_Exercise set_
A) According to the catalog entries on artist books, who bound Mrs. Delany Meets Herr Haeckle?
B) Write the next part of the catalog entries on artist books, starting after the line that names James Walsh.

_Reading passage_
********
Mrs. Delany Meets Herr Haeckle
Barbara Hodgson
Vancouver: HM Editions, 2015
N7433.4 H63 M77 2015

From the publisher’s website: [Mrs. Delany] is an “imagined collaboration between Mrs. Mary Delany (1700-1788), an English widow, woman of accomplishment, and creator of imaginative botanical ‘paper mosaics’ and Herr Ernst Haeckel (1852-1911), a distinguished and controversial German biologist and artist who devoted much of his time to the study and rendering of single-celled creatures.”

Cut paper image of a microscopic organism affixed to frontispiece with another cut-paper image affixed to the recto of the same sheet; eleven cut-paper interpretations of microscopic organisms tipped on to captioned plates; tipped-in cut-paper initials, numerous smaller cut-paper decorations. The paper cuttings are adapted from Ernst Haeckel’s Die Radiolarien (1862) and Kunstformen der Natur (1899-1904). They are cut from a variety of papers, including Yatsuo, Kozuke, mulberry, Gifu, Kitikata, and Kiraku kozo from Japan; Ingres and unidentified wove from Europe; and Reg Lissel handmade papers from Canada. Some were cut from papers previously marbled in the Turkish or Suminigashi styles. Some were dyed by the papermaker; some were dyed or otherwise hand-colored for this book. The cuttings are mounted on one of Arches text wove (white), Arches MBM Ingres (black) or Hahnemuhle Ingres (black).

Bound in full polished morocco, ruled and stamped decoratively in red and gilt with a gilt-lettered spine by Claudia Cohen. Marbled endpapers. Issued in orange clamshell case with a gilt-lettered spine label.

Edition of twenty-five copies plus six hors de commerce, each signed by the author, printer, and binder. Rare Books copy is XXII.


Barry McCallion
East Hampton, NY: 2015
PR4611 J32 2015 oversize

India ink washes, various collage and drawing elements incorporating metallic gold paper and aluminum foil with text from newspaper type, copied on various papers, each letter cut out and collaged in a myriad of shapes and sized as well as colors. Richard de Bas cream wove paper. Bound by Joelle Webber: hand-sewn yellow colored silk over boards with title on front panel, a reduced reproduction of the title-page. Blue and silver endpapers by St. Armand, terracotta colored guards. Housed in tan linen over boards, clamshell box, title in red reproduced from the title-page with yellow and red reproduction of first page inset on front panel. Signed and dated by the artist.


The Arctic Plants of New York City
James Walsh (b. 1961)
********
_Supplied data_

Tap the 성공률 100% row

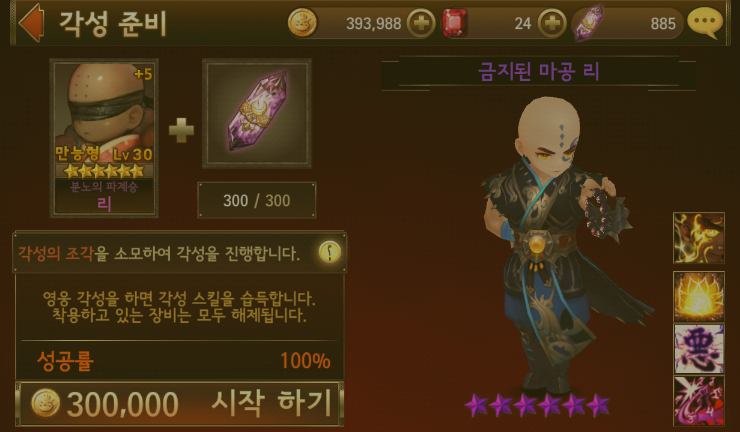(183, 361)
********
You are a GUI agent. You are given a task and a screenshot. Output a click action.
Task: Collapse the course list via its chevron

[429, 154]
********
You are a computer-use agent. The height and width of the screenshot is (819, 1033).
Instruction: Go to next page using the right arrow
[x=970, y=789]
********
_Numbered responses_
A) Claudia Cohen.

B)
New York City: Granary Books, 2015
N7433.4 W355 A73 2016

From the publisher’s website: “The Arctic Plants of New York City combines personal letters, poetry, prose essays, scholarly research, botanical exploration and artistic investigation, and ranges from the Doctrine of Signatures to the sleep of plants, and from Jean-Jacques Rousseau and John Muir on mental travel to Giacomo Leopardi and Charles Baudelaire on the necessity of illusion for art and life. Interspersed throughout the book are a number of two-page spreads that focus on a single plant, such as Common Mugwort, with a mounted botanical specimen of that plant surrounded by texts drawn from earlier writers on botany and set in verse, creating a field of word-objects interacting with plant-objects. The letters that open the book lead into a prose essay that touches on the souls of plants, their use in medicine and as spurs to mental travel, their transience, their migrations, their meaning. A bibliography lists the most essential works from the author’s research and the book concludes with a reproduction of the index from Nicholas Polunin’s Circumpolar Arctic Flora (1959), in which the author has marked in red pen the eighty-eight Arctic plants that occur in New York City. Written, designed, and printed letterpress by James Walsh, with eighteen botanical specimens pressed and mounted by the author. Bound by Daniel Kelm at Wide Awake Garage.” From the colophon: “All the plants were gathered in Brooklyn.” Printed by the author using two Vandercook proof presses at the Center for the Book Arts. Text paper is Somerset Book White, endsheets are Hahnemuhle Ingres Blue Green. Cloth bound in Dover Oxford Black. Edition of forty copies, 34 of which are for sale.